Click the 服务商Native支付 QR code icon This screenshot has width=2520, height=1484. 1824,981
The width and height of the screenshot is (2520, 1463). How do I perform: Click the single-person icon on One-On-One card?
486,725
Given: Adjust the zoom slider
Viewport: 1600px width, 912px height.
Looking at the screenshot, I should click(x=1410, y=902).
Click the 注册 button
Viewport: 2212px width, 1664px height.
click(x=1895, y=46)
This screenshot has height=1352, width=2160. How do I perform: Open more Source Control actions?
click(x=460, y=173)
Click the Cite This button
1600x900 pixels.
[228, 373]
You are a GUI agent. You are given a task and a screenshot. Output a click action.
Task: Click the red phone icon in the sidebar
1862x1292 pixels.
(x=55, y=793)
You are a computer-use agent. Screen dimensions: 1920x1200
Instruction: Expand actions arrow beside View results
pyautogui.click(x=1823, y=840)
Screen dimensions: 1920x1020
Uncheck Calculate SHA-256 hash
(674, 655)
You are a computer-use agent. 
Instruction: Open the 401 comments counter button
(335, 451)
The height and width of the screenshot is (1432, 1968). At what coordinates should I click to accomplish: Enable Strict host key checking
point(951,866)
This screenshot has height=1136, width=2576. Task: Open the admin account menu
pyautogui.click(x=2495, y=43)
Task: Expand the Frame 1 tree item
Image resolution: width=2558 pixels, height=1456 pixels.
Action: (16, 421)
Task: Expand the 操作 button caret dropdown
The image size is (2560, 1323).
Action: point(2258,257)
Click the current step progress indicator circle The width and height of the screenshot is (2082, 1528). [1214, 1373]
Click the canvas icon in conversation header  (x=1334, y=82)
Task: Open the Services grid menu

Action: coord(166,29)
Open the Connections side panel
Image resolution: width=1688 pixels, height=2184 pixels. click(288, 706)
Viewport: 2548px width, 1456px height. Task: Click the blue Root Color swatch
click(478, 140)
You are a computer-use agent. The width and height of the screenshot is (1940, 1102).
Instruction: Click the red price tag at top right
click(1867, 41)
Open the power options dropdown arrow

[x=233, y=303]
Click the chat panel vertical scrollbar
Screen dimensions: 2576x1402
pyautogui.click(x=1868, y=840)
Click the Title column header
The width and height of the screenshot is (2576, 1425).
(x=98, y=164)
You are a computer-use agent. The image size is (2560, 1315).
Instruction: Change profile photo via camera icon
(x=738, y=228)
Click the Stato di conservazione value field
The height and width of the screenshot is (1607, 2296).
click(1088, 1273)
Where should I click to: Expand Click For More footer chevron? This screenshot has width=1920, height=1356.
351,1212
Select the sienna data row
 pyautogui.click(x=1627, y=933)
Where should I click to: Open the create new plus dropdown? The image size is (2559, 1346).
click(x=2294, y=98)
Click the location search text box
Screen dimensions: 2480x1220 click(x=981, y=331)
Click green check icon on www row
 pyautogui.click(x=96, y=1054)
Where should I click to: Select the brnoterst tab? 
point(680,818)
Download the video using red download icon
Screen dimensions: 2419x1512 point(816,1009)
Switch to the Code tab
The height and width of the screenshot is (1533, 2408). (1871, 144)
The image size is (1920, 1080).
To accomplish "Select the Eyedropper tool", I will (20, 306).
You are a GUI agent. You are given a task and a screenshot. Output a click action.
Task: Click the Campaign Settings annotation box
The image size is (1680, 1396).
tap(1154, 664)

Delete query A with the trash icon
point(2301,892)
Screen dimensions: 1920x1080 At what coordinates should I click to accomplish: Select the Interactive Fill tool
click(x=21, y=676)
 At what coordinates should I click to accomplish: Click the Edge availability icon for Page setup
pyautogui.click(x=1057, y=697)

....................

Return all entries exactly.

Response area:
Click the 服务商Native支付 QR code icon This screenshot has width=2520, height=1484. 1824,981
The width and height of the screenshot is (2520, 1463). How do I perform: Click the single-person icon on One-On-One card?
486,725
Given: Adjust the zoom slider
Viewport: 1600px width, 912px height.
Looking at the screenshot, I should click(x=1410, y=902).
Click the 注册 button
Viewport: 2212px width, 1664px height.
click(x=1895, y=46)
This screenshot has height=1352, width=2160. How do I perform: Open more Source Control actions?
click(x=460, y=173)
Click the Cite This button
1600x900 pixels.
[228, 373]
You are a GUI agent. You are given a task and a screenshot. Output a click action.
Task: Click the red phone icon in the sidebar
1862x1292 pixels.
(x=55, y=793)
You are a computer-use agent. Screen dimensions: 1920x1200
Instruction: Expand actions arrow beside View results
pyautogui.click(x=1823, y=840)
Screen dimensions: 1920x1020
Uncheck Calculate SHA-256 hash
(674, 655)
You are a computer-use agent. 
Instruction: Open the 401 comments counter button
(335, 451)
The height and width of the screenshot is (1432, 1968). At what coordinates should I click to accomplish: Enable Strict host key checking
point(951,866)
This screenshot has height=1136, width=2576. Task: Open the admin account menu
pyautogui.click(x=2495, y=43)
Task: Expand the Frame 1 tree item
Image resolution: width=2558 pixels, height=1456 pixels.
Action: (16, 421)
Task: Expand the 操作 button caret dropdown
The image size is (2560, 1323).
Action: point(2258,257)
Click the current step progress indicator circle The width and height of the screenshot is (2082, 1528). [1214, 1373]
Click the canvas icon in conversation header  (x=1334, y=82)
Task: Open the Services grid menu

Action: coord(166,29)
Open the Connections side panel
Image resolution: width=1688 pixels, height=2184 pixels. click(288, 706)
Viewport: 2548px width, 1456px height. Task: Click the blue Root Color swatch
click(478, 140)
You are a computer-use agent. The width and height of the screenshot is (1940, 1102).
Instruction: Click the red price tag at top right
click(1867, 41)
Open the power options dropdown arrow

[x=233, y=303]
Click the chat panel vertical scrollbar
Screen dimensions: 2576x1402
pyautogui.click(x=1868, y=840)
Click the Title column header
The width and height of the screenshot is (2576, 1425).
(x=98, y=164)
You are a computer-use agent. The image size is (2560, 1315).
Instruction: Change profile photo via camera icon
(x=738, y=228)
Click the Stato di conservazione value field
The height and width of the screenshot is (1607, 2296).
click(1088, 1273)
Where should I click to: Expand Click For More footer chevron? This screenshot has width=1920, height=1356.
351,1212
Select the sienna data row
 pyautogui.click(x=1627, y=933)
Where should I click to: Open the create new plus dropdown? The image size is (2559, 1346).
click(x=2294, y=98)
Click the location search text box
Screen dimensions: 2480x1220 click(x=981, y=331)
Click green check icon on www row
 pyautogui.click(x=96, y=1054)
Where should I click to: Select the brnoterst tab? 
point(680,818)
Download the video using red download icon
Screen dimensions: 2419x1512 point(816,1009)
Switch to the Code tab
The height and width of the screenshot is (1533, 2408). (1871, 144)
The image size is (1920, 1080).
To accomplish "Select the Eyedropper tool", I will (20, 306).
You are a GUI agent. You are given a task and a screenshot. Output a click action.
Task: Click the Campaign Settings annotation box
The image size is (1680, 1396).
tap(1154, 664)

Delete query A with the trash icon
point(2301,892)
Screen dimensions: 1920x1080 At what coordinates should I click to accomplish: Select the Interactive Fill tool
click(x=21, y=676)
 At what coordinates should I click to accomplish: Click the Edge availability icon for Page setup
pyautogui.click(x=1057, y=697)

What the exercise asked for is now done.